▶ [Your instructions] Reproduce exactly, and only, the lines below from the one containing "This screenshot has width=800, height=581." through the one containing "Click the Upload".

▶ [Given records]
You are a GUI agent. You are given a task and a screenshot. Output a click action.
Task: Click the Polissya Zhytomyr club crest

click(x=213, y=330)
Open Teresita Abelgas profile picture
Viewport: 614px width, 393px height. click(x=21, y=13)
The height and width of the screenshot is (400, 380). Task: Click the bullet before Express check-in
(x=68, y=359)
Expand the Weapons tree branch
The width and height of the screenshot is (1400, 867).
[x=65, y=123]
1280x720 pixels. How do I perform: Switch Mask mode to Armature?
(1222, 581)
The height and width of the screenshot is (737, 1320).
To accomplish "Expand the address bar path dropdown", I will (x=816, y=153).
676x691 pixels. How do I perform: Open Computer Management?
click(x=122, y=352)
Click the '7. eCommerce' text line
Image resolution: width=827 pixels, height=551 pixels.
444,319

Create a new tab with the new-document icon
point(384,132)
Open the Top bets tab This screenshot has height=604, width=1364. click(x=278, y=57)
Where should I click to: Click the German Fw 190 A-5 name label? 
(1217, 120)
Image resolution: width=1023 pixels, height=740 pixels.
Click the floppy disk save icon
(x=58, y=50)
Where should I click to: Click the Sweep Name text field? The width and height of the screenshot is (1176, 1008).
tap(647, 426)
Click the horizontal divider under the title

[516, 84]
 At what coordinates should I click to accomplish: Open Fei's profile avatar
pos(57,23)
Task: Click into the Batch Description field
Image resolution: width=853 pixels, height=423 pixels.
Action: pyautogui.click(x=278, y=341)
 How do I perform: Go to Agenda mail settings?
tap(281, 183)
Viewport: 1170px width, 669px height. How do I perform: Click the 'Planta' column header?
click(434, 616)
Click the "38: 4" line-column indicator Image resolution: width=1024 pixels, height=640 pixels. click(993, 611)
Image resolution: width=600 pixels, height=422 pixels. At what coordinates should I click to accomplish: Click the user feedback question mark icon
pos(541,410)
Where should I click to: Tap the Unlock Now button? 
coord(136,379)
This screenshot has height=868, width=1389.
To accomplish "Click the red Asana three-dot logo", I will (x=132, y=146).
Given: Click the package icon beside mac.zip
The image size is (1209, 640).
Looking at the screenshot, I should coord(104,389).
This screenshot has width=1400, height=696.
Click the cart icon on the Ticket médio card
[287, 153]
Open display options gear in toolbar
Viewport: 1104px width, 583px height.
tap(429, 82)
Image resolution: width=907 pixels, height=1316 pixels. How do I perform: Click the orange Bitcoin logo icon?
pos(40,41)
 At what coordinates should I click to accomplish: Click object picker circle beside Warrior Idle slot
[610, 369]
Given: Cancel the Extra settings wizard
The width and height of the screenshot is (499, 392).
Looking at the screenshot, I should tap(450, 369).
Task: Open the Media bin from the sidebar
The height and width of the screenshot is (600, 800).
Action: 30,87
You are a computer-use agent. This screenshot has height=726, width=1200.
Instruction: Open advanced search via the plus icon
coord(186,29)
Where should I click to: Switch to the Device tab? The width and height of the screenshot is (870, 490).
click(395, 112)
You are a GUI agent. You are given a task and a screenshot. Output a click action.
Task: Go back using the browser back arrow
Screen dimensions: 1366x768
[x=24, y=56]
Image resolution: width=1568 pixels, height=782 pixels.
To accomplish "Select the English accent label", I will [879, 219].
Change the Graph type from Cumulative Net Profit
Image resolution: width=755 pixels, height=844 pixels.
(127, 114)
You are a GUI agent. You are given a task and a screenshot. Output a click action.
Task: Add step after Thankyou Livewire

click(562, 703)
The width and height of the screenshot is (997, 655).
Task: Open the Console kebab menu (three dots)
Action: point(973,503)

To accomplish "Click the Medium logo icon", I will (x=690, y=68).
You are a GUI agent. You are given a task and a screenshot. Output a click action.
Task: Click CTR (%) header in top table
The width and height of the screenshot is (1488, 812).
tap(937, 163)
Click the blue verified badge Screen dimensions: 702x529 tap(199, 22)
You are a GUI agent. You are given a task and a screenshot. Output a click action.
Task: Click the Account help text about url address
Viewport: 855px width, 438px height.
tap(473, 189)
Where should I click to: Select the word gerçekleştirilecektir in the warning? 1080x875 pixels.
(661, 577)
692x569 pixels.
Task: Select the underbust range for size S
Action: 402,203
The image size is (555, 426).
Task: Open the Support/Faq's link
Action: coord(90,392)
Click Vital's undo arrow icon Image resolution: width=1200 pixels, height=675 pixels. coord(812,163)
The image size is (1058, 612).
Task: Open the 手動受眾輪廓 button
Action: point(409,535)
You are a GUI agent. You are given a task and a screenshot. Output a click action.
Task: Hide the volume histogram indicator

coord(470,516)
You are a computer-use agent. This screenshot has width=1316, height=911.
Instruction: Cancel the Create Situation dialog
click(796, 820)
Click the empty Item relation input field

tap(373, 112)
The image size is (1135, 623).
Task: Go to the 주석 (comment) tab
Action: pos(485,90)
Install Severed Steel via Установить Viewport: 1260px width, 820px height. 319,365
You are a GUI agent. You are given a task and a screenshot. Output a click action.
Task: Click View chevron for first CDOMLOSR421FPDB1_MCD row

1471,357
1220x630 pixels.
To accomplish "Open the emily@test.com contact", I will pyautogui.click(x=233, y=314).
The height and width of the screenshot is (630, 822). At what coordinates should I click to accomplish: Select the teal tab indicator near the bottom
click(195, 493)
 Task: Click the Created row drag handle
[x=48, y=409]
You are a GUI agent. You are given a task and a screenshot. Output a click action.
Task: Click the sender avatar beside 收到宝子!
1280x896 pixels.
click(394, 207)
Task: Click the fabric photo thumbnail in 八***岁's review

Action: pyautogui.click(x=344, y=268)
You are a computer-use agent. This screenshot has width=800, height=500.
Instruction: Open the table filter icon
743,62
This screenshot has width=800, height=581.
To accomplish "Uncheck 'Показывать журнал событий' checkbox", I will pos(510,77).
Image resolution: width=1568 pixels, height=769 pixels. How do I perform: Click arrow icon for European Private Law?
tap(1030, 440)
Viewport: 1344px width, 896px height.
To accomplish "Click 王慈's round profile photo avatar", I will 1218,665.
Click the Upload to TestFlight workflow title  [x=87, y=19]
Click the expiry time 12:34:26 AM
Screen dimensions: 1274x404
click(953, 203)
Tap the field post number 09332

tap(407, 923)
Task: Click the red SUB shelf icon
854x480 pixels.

▶ [Written solution]
This screenshot has width=800, height=581.
To accomplish "Uncheck 'Показывать журнал событий' checkbox", I will pos(510,77).
Image resolution: width=1568 pixels, height=769 pixels. How do I perform: Click arrow icon for European Private Law?
tap(1030, 440)
Viewport: 1344px width, 896px height.
To accomplish "Click 王慈's round profile photo avatar", I will 1218,665.
Click the Upload to TestFlight workflow title  [x=87, y=19]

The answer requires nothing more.